Why this question is asked
Most e-commerce answers assume a marketplace: sellers list, the platform is asset-light, and inventory is someone else's problem. Nykaa breaks that, because for beauty it holds its own stock, which turns inventory management, warehousing, and authenticity into first-class design problems rather than seller concerns. It is also omnichannel, selling online and through hundreds of stores, so keeping one accurate view of stock across all locations, and fulfilling from the right one, is a real distributed-inventory challenge. And discovery leans on content, editorial, tutorials, and curation, more than on a search box. Interviewers use Nykaa to check whether you can design inventory and order management for an inventory-led retailer, reason about omnichannel stock synchronization, and handle a large sale-day spike, while being honest about which pieces are standard commerce plumbing.
Requirements
Always clarify these in the first 5 minutes of the interview. Do not start drawing boxes until both lists are agreed.
^^^^^^^^^^^^^^^^
→ **TASKS TO CARRY OUT**
(1) In the entries, start with the line containing "Open the Docker view icon" and continue through the line containing "Click the network". Can you write those lines out again with "three-dot" substituted by "overflow" and everything else unchanged?
(2) Could you continue the Nykaa system design interview passage from the point where it stops?
The Nykaa passage and the entries have nothing to do with each other.

Rows of pointing data
^^^^^^^^^^^^^^^^
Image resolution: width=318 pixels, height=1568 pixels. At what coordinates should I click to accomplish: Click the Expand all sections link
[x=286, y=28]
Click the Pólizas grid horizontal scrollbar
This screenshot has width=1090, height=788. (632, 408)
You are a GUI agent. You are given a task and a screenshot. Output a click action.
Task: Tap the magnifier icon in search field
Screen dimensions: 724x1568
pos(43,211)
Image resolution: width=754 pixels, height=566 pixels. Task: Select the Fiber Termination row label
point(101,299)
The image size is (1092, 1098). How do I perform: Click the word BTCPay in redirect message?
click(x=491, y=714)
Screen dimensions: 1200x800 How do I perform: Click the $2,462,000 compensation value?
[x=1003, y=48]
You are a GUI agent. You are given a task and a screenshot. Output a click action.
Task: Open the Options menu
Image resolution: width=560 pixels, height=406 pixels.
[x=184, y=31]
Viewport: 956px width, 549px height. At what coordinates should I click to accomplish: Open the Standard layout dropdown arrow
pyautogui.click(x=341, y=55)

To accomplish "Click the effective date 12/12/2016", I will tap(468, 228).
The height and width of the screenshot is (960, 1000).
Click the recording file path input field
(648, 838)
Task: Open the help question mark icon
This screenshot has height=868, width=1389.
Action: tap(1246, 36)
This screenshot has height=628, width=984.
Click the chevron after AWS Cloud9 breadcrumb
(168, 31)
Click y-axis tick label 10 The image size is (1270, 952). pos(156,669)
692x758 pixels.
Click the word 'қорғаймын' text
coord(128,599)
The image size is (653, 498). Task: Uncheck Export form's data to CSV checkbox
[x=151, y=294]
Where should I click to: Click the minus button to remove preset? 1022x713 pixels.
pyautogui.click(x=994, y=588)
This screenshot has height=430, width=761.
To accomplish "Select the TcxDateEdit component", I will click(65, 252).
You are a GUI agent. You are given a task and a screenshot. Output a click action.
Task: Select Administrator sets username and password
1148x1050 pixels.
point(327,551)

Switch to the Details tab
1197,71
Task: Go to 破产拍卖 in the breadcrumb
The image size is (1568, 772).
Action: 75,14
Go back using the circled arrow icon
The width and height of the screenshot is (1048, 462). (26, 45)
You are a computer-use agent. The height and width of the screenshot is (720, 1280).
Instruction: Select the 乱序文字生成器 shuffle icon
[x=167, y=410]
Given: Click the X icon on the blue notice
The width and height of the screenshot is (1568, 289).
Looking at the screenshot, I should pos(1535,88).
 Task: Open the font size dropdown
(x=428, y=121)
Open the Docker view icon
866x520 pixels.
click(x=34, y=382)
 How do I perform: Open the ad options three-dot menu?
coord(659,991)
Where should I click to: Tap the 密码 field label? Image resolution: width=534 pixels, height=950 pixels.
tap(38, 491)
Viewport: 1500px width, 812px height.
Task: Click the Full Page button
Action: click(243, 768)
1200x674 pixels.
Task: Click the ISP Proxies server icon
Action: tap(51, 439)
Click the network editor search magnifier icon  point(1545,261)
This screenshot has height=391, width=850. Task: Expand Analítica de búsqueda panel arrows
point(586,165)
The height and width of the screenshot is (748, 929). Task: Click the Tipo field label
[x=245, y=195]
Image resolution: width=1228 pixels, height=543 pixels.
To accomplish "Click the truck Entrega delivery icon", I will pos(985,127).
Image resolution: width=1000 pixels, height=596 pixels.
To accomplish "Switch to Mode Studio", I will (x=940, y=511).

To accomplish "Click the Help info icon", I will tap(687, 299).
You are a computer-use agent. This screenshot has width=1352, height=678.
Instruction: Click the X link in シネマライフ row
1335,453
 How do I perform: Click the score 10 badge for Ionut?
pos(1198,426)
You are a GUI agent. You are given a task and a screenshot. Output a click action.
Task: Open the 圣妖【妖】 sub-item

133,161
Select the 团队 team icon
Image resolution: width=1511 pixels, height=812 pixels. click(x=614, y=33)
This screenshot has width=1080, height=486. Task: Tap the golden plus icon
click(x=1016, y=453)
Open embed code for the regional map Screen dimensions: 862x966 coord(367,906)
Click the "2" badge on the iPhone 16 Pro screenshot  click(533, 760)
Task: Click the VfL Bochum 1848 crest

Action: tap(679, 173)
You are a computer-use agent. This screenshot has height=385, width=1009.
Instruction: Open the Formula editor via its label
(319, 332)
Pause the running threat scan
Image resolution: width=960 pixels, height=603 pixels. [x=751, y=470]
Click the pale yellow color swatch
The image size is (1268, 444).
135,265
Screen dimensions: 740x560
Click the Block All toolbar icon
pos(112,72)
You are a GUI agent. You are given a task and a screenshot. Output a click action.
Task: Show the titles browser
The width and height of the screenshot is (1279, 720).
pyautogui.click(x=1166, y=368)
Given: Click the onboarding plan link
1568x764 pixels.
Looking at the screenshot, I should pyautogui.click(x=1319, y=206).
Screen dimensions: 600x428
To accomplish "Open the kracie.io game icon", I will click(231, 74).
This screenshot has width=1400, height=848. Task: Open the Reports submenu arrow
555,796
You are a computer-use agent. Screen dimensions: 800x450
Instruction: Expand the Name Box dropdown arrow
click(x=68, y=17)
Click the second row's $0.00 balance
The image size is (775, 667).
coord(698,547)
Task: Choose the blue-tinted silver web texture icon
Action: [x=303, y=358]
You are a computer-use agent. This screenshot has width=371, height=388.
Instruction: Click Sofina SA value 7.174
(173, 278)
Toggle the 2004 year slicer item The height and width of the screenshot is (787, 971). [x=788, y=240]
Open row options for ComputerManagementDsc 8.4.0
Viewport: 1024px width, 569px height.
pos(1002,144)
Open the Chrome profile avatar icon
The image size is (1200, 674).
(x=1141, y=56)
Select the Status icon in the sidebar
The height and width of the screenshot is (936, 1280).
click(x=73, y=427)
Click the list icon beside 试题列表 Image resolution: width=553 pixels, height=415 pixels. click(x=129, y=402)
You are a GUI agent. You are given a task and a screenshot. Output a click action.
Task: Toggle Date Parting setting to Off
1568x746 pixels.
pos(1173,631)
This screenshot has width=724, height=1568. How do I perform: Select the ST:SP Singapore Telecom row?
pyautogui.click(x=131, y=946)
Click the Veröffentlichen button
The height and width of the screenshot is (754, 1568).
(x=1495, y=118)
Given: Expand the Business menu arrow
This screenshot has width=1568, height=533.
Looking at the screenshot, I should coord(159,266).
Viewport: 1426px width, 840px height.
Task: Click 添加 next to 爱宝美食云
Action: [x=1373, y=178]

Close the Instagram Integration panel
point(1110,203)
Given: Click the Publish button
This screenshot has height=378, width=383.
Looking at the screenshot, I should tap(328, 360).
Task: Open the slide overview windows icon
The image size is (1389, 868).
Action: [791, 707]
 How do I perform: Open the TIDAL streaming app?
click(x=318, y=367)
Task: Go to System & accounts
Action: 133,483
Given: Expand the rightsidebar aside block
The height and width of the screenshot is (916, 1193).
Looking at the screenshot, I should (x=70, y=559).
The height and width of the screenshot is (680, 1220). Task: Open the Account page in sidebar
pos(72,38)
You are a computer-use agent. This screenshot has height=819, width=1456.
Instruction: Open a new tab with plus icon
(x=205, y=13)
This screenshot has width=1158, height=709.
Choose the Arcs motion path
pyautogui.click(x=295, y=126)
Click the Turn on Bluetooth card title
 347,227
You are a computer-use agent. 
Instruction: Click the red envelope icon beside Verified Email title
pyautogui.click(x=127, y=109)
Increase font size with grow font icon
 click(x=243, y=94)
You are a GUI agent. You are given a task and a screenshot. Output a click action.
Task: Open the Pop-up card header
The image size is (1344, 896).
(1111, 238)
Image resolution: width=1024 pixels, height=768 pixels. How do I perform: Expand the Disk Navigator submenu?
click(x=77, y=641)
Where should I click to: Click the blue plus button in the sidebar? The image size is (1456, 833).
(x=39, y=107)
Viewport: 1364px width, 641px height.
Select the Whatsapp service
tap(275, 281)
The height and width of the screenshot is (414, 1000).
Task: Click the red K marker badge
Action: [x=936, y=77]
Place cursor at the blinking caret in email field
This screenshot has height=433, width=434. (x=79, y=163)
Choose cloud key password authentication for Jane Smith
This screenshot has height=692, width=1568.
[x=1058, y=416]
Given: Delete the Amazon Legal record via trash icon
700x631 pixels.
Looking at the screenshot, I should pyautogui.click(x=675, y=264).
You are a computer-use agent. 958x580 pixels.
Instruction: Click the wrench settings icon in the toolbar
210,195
^^^^^^^^^^^^^^^^
→ **RESULTS FOR THE EXERCISE**
(1)
Open the Docker view icon
866x520 pixels.
click(x=34, y=382)
 How do I perform: Open the ad options overflow menu?
coord(659,991)
Where should I click to: Tap the 密码 field label? Image resolution: width=534 pixels, height=950 pixels.
tap(38, 491)
Viewport: 1500px width, 812px height.
Task: Click the Full Page button
Action: click(243, 768)
1200x674 pixels.
Task: Click the ISP Proxies server icon
Action: tap(51, 439)
Click the network editor search magnifier icon  point(1545,261)

(2)
Functional requirements
- Customer browses beauty and fashion products across a website and an app, guided by content, curation, and search
- Product pages show authentic stock, price, and availability, including availability at nearby physical stores
- Customer adds to cart and orders, paying by UPI, card, wallet, or cash on delivery, and can return items
- For beauty, Nykaa manages its own inventory: buying, holding, and curating stock; for fashion it runs a marketplace of sellers
- Inventory is kept consistent across warehouses and 237 physical stores, so an item is not sold when it is out of stock
- Orders can be fulfilled from a warehouse or a store, and customers can buy across channels
- Editorial content, tutorials, and recommendations drive product discovery
- Absorb large traffic and order surges during sale events such as Pink Friday
Non-functional requirements
- Accurate, near-real-time inventory across all warehouses and stores, so overselling is avoided
- Fast, cacheable product and content pages, since browsing and content drive discovery
- Authenticity control for beauty, which the inventory-led model exists to provide
- Absorb sale-day spikes many times normal load, on both the browse and the order paths
- High availability on the storefront and checkout during sales
- One consistent view of data across the business for analytics and personalization
- Support an omnichannel experience where online and store inventory and orders are integrated
Back-of-envelope scale estimates
Show your math. Pulling numbers from thin air signals you have not thought about the load.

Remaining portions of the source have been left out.